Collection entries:
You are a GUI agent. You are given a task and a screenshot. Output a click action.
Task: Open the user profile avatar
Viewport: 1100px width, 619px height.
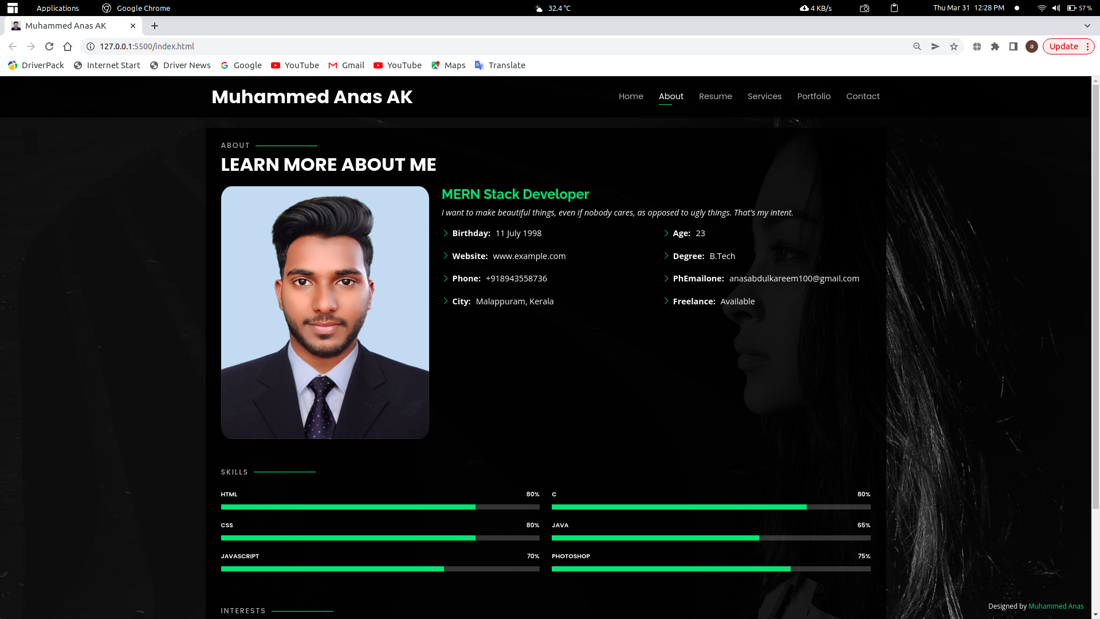(1032, 46)
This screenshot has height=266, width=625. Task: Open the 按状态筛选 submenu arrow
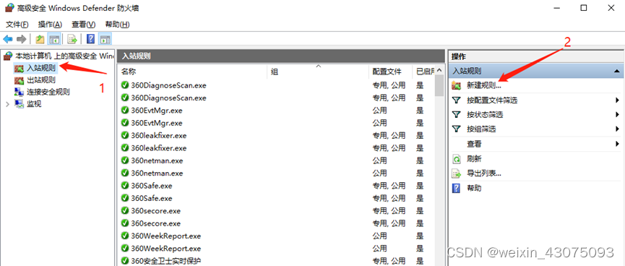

Directions :: Output the text lines of every item above verbatim, leaving out the pictures.

Full output ::
You are a GUI agent. You are given a task and a screenshot. Output a click action.
Task: Open the user profile avatar
Viewport: 1100px width, 619px height.
(1032, 46)
This screenshot has height=266, width=625. Task: Open the 按状态筛选 submenu arrow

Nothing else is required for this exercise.